*Job:*
Extract the data verbatim, starting at the first line and continuing through the line containing "pos(53,402)", with that line included.

*Entries shown:*
/---
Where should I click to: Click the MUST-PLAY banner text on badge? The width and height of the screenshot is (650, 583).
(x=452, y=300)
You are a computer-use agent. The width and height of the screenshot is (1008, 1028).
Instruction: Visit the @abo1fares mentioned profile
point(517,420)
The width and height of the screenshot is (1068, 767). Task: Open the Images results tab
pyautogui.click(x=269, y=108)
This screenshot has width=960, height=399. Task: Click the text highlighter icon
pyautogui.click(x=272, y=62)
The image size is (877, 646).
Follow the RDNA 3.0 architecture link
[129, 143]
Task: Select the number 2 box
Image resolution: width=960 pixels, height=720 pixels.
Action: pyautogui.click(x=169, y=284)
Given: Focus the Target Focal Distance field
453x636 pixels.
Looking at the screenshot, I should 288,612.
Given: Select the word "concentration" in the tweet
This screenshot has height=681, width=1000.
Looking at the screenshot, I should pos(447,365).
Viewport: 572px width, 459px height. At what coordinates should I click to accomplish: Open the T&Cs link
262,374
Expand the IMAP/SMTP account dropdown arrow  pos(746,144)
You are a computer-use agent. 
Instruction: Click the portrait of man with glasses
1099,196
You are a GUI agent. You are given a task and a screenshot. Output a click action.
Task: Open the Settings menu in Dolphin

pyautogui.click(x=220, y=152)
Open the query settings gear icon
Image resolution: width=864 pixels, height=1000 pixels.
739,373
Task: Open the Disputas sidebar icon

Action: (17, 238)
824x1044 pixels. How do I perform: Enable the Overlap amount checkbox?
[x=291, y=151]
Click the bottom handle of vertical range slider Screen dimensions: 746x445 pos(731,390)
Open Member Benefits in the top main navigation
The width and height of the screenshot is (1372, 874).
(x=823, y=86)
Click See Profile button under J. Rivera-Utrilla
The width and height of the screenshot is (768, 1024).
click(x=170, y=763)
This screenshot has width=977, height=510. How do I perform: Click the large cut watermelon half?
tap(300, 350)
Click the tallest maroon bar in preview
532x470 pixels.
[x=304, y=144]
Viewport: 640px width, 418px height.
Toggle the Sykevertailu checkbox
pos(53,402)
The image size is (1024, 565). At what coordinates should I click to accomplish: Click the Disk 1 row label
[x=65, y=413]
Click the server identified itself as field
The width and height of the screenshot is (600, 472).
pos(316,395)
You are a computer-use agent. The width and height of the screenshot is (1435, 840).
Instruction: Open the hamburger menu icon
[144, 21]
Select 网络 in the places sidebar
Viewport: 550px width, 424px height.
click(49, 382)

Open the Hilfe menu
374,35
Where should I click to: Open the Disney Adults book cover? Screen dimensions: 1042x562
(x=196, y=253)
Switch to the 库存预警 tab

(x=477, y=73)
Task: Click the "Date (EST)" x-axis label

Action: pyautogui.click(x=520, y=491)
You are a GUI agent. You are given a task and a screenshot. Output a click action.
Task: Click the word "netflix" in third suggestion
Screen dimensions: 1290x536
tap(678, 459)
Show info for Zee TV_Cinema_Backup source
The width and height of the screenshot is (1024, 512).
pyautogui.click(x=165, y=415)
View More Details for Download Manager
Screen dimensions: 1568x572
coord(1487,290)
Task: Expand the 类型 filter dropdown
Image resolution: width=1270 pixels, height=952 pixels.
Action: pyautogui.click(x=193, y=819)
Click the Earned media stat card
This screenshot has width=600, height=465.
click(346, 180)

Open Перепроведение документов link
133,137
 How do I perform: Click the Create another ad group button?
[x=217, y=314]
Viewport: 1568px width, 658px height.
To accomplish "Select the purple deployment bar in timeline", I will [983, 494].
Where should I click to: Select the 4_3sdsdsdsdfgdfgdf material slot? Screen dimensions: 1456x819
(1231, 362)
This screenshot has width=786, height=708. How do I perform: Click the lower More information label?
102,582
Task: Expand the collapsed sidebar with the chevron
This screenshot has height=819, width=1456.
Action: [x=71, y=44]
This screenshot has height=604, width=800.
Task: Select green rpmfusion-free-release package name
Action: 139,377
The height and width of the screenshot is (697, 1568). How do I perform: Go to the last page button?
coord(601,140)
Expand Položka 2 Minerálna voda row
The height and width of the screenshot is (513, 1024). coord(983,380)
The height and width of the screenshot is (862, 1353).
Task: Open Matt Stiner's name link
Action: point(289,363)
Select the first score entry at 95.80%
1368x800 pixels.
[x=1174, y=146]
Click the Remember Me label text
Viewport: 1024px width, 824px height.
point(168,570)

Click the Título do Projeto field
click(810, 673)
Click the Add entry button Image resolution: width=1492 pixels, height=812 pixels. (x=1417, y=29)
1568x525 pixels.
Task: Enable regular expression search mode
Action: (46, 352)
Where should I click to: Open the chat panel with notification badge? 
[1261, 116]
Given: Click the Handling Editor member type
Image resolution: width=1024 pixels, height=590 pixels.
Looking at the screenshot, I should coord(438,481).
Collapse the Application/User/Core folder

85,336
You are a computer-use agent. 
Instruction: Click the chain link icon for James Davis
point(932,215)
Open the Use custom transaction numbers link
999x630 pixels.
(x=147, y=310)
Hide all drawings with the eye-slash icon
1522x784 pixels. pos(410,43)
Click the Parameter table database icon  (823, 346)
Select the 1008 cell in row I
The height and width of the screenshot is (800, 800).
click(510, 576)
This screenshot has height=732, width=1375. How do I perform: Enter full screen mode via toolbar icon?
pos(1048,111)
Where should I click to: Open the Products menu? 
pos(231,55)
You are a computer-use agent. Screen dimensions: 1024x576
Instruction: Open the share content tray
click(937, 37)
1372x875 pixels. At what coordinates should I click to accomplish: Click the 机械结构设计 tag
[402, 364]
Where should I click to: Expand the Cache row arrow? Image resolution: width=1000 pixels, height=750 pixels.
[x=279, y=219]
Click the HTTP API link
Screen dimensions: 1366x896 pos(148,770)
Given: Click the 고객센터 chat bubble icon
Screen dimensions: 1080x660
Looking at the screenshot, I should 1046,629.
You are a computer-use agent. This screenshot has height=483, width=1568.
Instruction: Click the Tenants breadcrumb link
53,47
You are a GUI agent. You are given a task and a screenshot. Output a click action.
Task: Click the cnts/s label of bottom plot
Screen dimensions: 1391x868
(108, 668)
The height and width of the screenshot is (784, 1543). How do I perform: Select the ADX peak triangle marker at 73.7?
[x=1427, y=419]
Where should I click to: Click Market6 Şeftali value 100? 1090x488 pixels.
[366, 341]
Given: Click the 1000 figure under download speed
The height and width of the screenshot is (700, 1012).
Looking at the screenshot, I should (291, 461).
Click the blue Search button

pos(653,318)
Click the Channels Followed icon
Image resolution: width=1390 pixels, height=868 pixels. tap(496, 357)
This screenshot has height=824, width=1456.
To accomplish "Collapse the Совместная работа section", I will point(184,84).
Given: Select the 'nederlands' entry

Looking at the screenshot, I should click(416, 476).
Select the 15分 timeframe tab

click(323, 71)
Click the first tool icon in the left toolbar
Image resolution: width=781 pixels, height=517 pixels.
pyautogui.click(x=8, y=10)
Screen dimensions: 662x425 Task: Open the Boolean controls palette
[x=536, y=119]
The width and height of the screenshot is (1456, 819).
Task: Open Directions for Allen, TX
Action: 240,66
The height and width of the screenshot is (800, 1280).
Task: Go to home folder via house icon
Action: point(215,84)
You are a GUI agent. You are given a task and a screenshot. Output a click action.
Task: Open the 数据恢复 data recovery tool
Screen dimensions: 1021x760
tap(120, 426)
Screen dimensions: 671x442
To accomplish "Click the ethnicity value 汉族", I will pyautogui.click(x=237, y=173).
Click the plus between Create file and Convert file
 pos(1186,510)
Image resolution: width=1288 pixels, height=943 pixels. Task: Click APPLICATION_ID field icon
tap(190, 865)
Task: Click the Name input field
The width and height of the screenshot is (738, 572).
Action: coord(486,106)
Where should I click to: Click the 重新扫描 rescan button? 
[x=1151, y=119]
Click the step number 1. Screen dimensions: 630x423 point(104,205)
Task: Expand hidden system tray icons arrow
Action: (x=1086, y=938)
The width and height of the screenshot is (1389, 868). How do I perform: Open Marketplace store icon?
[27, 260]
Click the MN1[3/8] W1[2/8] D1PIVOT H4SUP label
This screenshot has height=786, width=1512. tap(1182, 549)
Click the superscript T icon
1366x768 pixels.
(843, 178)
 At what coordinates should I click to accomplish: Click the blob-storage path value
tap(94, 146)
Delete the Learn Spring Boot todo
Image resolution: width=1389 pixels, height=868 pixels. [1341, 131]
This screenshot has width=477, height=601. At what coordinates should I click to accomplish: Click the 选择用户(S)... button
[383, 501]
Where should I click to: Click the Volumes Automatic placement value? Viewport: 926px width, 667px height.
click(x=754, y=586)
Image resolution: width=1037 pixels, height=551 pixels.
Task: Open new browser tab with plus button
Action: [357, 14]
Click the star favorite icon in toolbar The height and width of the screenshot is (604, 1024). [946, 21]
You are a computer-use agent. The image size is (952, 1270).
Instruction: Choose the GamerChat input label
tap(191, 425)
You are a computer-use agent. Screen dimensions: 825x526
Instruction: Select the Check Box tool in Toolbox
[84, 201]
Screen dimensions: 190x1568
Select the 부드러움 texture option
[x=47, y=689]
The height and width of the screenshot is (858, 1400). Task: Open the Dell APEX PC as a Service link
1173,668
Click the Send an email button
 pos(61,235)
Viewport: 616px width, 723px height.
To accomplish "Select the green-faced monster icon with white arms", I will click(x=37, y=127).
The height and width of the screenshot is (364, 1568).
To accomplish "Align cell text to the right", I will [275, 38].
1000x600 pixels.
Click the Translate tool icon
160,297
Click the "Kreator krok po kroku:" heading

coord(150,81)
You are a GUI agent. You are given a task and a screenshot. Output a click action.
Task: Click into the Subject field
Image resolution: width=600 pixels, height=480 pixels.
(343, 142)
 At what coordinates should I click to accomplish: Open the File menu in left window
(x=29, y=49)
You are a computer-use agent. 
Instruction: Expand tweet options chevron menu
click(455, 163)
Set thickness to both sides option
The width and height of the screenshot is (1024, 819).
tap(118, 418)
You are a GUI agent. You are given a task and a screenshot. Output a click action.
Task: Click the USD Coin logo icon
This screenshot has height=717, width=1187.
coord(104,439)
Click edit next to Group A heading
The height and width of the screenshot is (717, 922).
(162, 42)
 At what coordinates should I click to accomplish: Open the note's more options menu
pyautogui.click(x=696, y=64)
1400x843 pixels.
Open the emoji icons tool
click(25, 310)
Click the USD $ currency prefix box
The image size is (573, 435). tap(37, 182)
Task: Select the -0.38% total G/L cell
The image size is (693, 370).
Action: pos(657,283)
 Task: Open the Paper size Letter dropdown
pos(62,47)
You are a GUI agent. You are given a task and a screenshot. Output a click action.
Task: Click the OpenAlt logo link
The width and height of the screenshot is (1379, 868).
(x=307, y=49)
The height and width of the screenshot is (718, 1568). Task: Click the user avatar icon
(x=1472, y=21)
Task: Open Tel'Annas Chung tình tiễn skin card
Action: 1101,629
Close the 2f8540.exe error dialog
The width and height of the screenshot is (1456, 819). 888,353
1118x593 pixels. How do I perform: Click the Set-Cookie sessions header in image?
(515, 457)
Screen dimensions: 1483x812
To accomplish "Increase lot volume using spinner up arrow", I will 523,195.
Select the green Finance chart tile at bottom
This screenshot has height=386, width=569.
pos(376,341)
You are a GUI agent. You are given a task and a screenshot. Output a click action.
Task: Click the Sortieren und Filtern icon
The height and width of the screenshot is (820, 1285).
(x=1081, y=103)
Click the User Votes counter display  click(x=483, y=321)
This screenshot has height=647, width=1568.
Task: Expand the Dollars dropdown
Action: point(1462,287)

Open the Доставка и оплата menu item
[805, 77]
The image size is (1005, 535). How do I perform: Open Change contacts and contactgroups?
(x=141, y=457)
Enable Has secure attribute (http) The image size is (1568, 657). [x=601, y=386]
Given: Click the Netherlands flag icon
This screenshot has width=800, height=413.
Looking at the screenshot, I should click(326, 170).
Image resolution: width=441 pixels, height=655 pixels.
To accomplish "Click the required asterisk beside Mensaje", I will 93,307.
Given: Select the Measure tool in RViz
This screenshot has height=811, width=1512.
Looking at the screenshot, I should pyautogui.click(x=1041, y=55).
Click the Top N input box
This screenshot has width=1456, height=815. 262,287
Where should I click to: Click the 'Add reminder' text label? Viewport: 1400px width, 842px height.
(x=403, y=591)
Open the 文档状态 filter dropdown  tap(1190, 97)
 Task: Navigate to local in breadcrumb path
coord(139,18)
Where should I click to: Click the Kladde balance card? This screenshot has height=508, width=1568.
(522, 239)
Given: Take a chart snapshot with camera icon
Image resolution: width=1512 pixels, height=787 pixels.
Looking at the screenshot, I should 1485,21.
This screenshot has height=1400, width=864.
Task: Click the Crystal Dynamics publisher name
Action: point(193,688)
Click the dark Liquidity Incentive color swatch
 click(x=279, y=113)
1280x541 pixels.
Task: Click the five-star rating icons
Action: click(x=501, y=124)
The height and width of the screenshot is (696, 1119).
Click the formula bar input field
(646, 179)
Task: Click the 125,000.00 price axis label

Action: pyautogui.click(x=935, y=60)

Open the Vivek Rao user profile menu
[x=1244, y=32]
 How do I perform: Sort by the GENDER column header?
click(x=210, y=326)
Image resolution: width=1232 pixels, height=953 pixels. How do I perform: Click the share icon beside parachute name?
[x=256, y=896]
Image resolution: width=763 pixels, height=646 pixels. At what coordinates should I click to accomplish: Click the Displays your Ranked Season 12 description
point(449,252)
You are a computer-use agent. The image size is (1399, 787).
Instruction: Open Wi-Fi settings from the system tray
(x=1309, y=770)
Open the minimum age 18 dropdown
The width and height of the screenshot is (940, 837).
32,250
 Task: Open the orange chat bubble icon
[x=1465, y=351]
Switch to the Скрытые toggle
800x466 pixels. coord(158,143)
\---
*Full output:*
Where should I click to: Click the MUST-PLAY banner text on badge? The width and height of the screenshot is (650, 583).
(x=452, y=300)
You are a computer-use agent. The width and height of the screenshot is (1008, 1028).
Instruction: Visit the @abo1fares mentioned profile
point(517,420)
The width and height of the screenshot is (1068, 767). Task: Open the Images results tab
pyautogui.click(x=269, y=108)
This screenshot has width=960, height=399. Task: Click the text highlighter icon
pyautogui.click(x=272, y=62)
The image size is (877, 646).
Follow the RDNA 3.0 architecture link
[129, 143]
Task: Select the number 2 box
Image resolution: width=960 pixels, height=720 pixels.
Action: pyautogui.click(x=169, y=284)
Given: Focus the Target Focal Distance field
453x636 pixels.
Looking at the screenshot, I should 288,612.
Given: Select the word "concentration" in the tweet
This screenshot has height=681, width=1000.
Looking at the screenshot, I should pos(447,365).
Viewport: 572px width, 459px height. At what coordinates should I click to accomplish: Open the T&Cs link
262,374
Expand the IMAP/SMTP account dropdown arrow  pos(746,144)
You are a computer-use agent. 
Instruction: Click the portrait of man with glasses
1099,196
You are a GUI agent. You are given a task and a screenshot. Output a click action.
Task: Open the Settings menu in Dolphin

pyautogui.click(x=220, y=152)
Open the query settings gear icon
Image resolution: width=864 pixels, height=1000 pixels.
739,373
Task: Open the Disputas sidebar icon

Action: (17, 238)
824x1044 pixels. How do I perform: Enable the Overlap amount checkbox?
[x=291, y=151]
Click the bottom handle of vertical range slider Screen dimensions: 746x445 pos(731,390)
Open Member Benefits in the top main navigation
The width and height of the screenshot is (1372, 874).
(x=823, y=86)
Click See Profile button under J. Rivera-Utrilla
The width and height of the screenshot is (768, 1024).
click(x=170, y=763)
This screenshot has width=977, height=510. How do I perform: Click the large cut watermelon half?
tap(300, 350)
Click the tallest maroon bar in preview
532x470 pixels.
[x=304, y=144]
Viewport: 640px width, 418px height.
Toggle the Sykevertailu checkbox
pos(53,402)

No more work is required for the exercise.